_Document text_.
In October 1943, Høigård, the education official who spread the “four points of resistance,” was arrested. He was taken to the state police headquarters in Oslo, an infamous torture site. Escaping the guards’ attention, he managed his way onto a fourth-floor landing and jumped. With this one final act of courage, he ensured that any information he had on his compatriots would die with him.
Høigård paid the ultimate price for his defiance.
But he didn’t do the dance.
A Throne of Illusions
Today, you can find Quisling’s name in the dictionary. It is a synonym for “traitor.”
And yet, he never accomplished much in the role.
Brute force, it turns out, is overrated. This is a lesson that Quisling learned the hard way. As Gene Sharp, the political scientist we met earlier, observes, “only certain types of objectives can be achieved by direct physical compulsion of disobedient subjects.” These include “moving them physically, preventing them from moving physically, or seizing their money or property.”
Such narrow goals can sometimes yield horrific results. The Holocaust was in large part effected simply by moving people from one place to another. Even then, the perpetrators went to extreme lengths to make their victims willingly comply, staging elaborate deceptions to conceal their grisly ends. Few of the condemned would have boarded the cattle trains had they known they were headed to the death camps. Nor would they have walked into the gas chambers had they understood the facilities’ purpose. By the time they learned the truth, it was too late.
In that sense, the Holocaust is the exception that proves the rule: Almost never can we be forced to act, or not act, without our consent.
Withholding consent can entail unimaginable sacrifices, to be sure. Norway’s teachers, for their part, were threatened, tortured, and starved.
Yet, nothing, aside from their own volition, could have made them do what Quisling demanded of them.
“The overwhelming percentage of a ruler’s commands and objectives can only be achieved by inducing the subject to be willing for some reason to carry them out,” Sharp confirms. “Punishment of one who disobeys a command does not achieve the objective.”
This fundamental insight lies at the heart of strategic nonviolent resistance. Protesters cannot be forced to disperse, nor police be forced to disperse them. Strikers cannot be forced to work, nor their bosses forced to make them. Poll workers cannot be made to falsify election results, nor their supervisors forced to pressure them. Soldiers cannot be forced to shoot, nor commanders forced to give the order.

_Work instruction 1_.
According to the passage on Norwegian resistance under Quisling, where was Høigård taken after his arrest?
_Work instruction 2_.
Extend the passage on Norwegian resistance and nonviolent defiance, picking up after its final sentence.

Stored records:
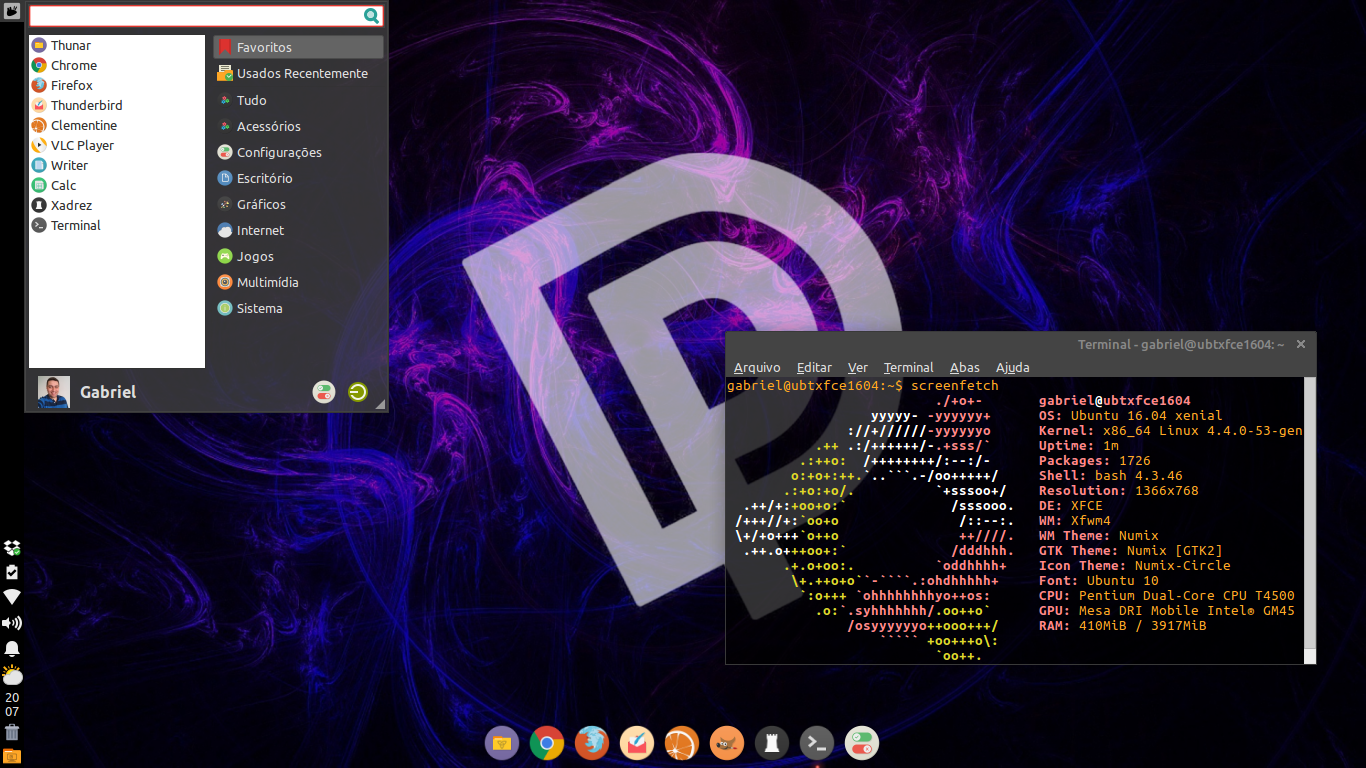Open the terminal Abas menu

click(965, 367)
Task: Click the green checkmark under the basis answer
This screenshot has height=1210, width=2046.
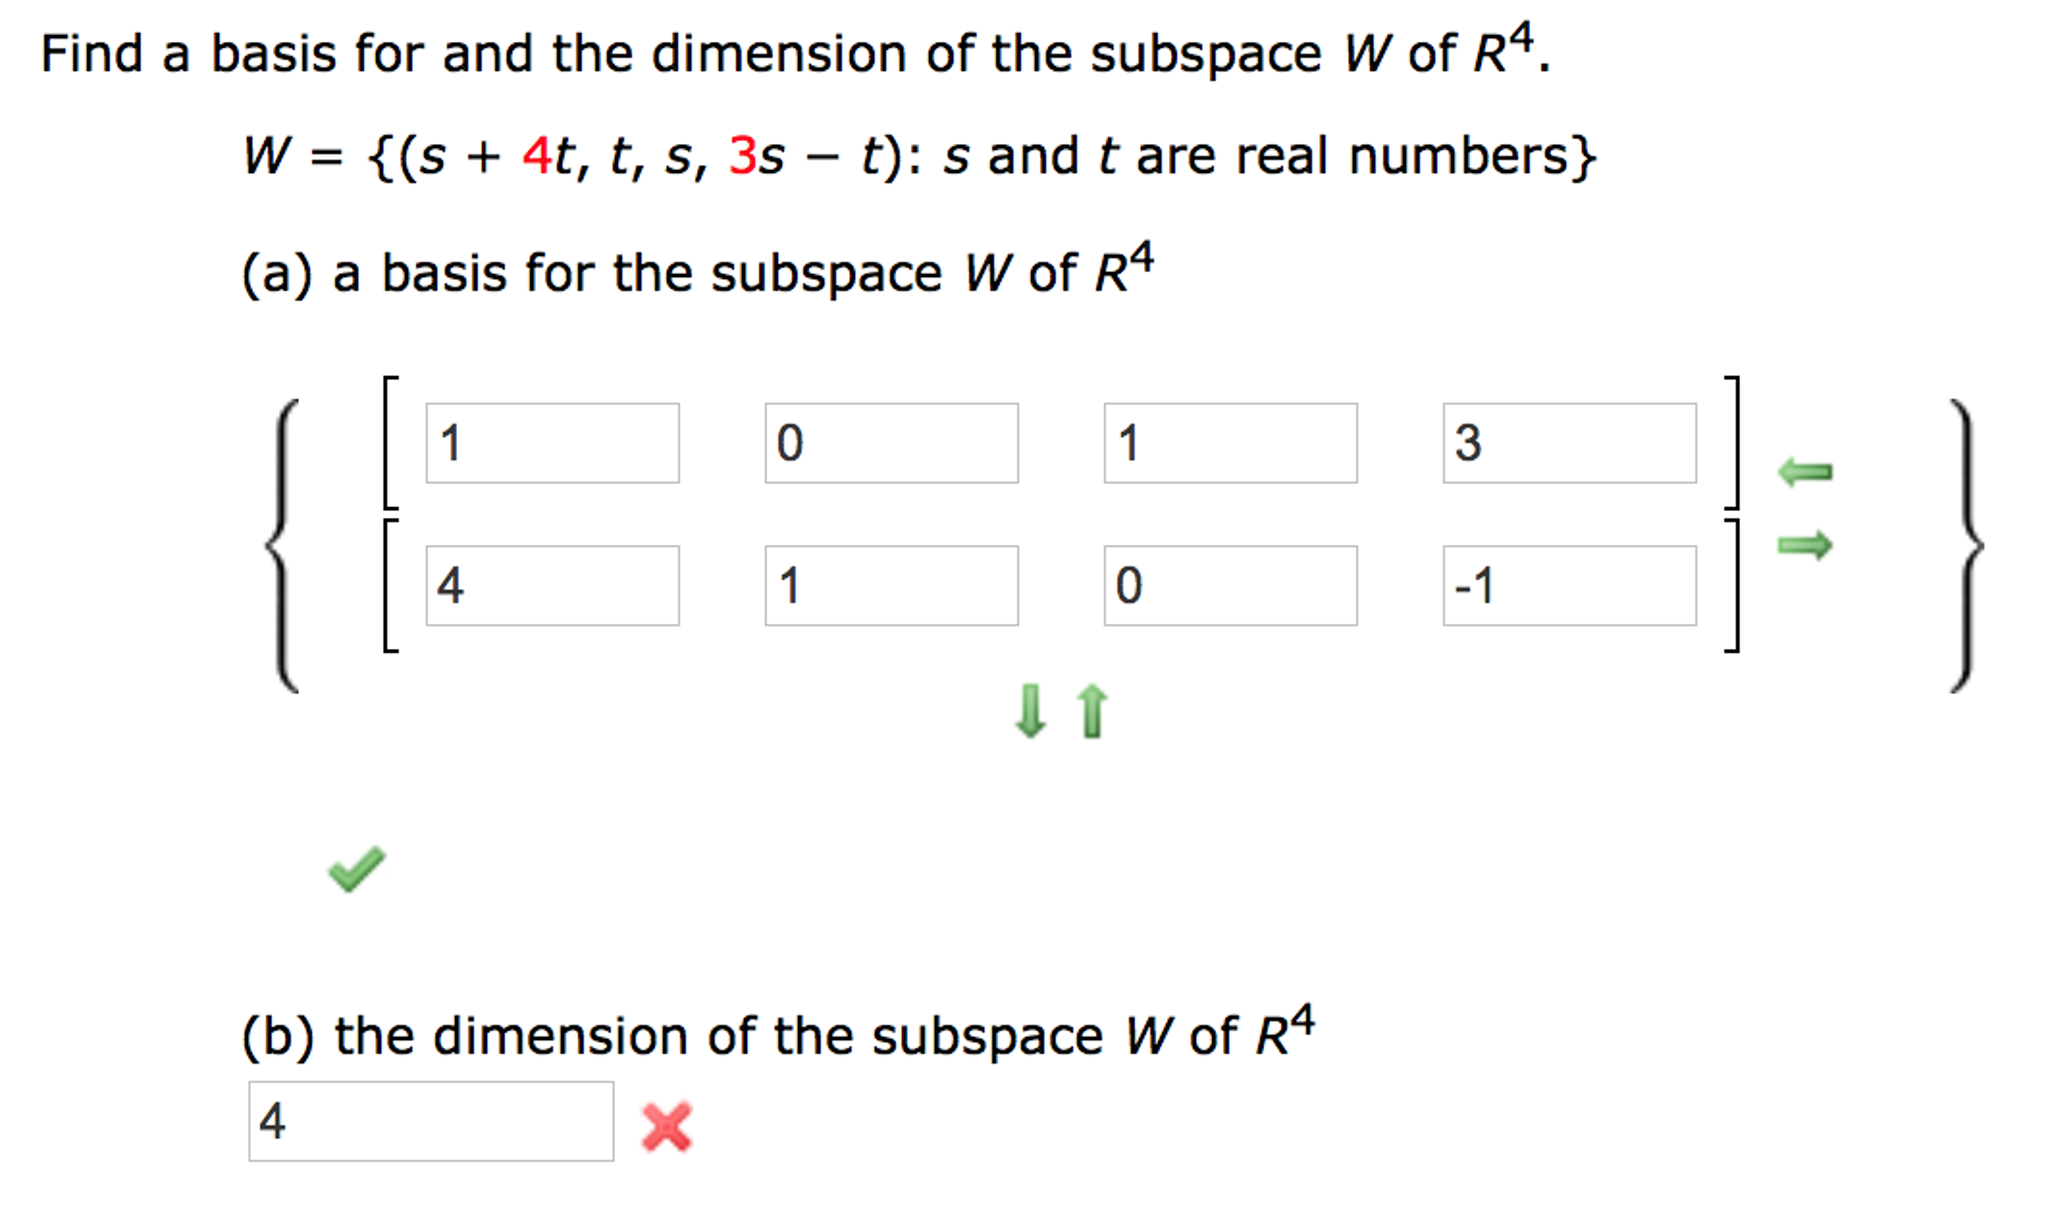Action: pos(356,869)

_Exercise output 1_.
He was taken to the state police headquarters in Oslo.

_Exercise output 2_.
Everything dictators do—when they are not stealing, at least—is intended to convince us of their unassailable power. This power, they want us to believe, is something they possess—and which we do not.
It is a myth. And yet, this myth forms the very basis of their rule.
Without the people’s assent, the dictator is nothing. He has no power that the people do not willingly cede to him.
As the people giveth, however, the people can taketh away. Just how they accomplish that is the subject of our next installment.
Sources
Nancy Bazilchuk and Martin Øystese, “1100 Teachers Defied Hitler—and Won!” 63 Degrees North, Norwegian University of Science and Technology, Season 3, Episode 18, October 18, 2023.
Hans Fredrik Dahl, Quisling: A Study in Treachery, trans. Anne-Marie Stanton-Ife (Cambridge: Cambridge University Press, 1999).
Tessa Dunseath, “Teachers at War: Norwegian Teachers During the German Occupation of Norway 1940-45,” History of Education vol. 31, no. 4 (2002).
Ø. Hetland, N. Karcher & K. B. Simonsen, “Navigating Troubled Waters: Collaboration and Resistance in State Institutions in Nazi-Occupied Norway,” Scandinavian Journal of History vol. 46, no. 1 (2021).
Nicola Karcher, “A National Socialist School for Norway: Concepts of Nazification During the German Occupation,” Paedagogica Historica: International Journal of the History of Education, vol. 56, no. 5 (2020).
Gene Sharp, The Politics of Nonviolent Action (Boston: Porter Sargent, 1973).
Gene Sharp, “Tyranny Could Not Quell Them!” Peace News: The International Pacifist Weekly, London, UK, 1958.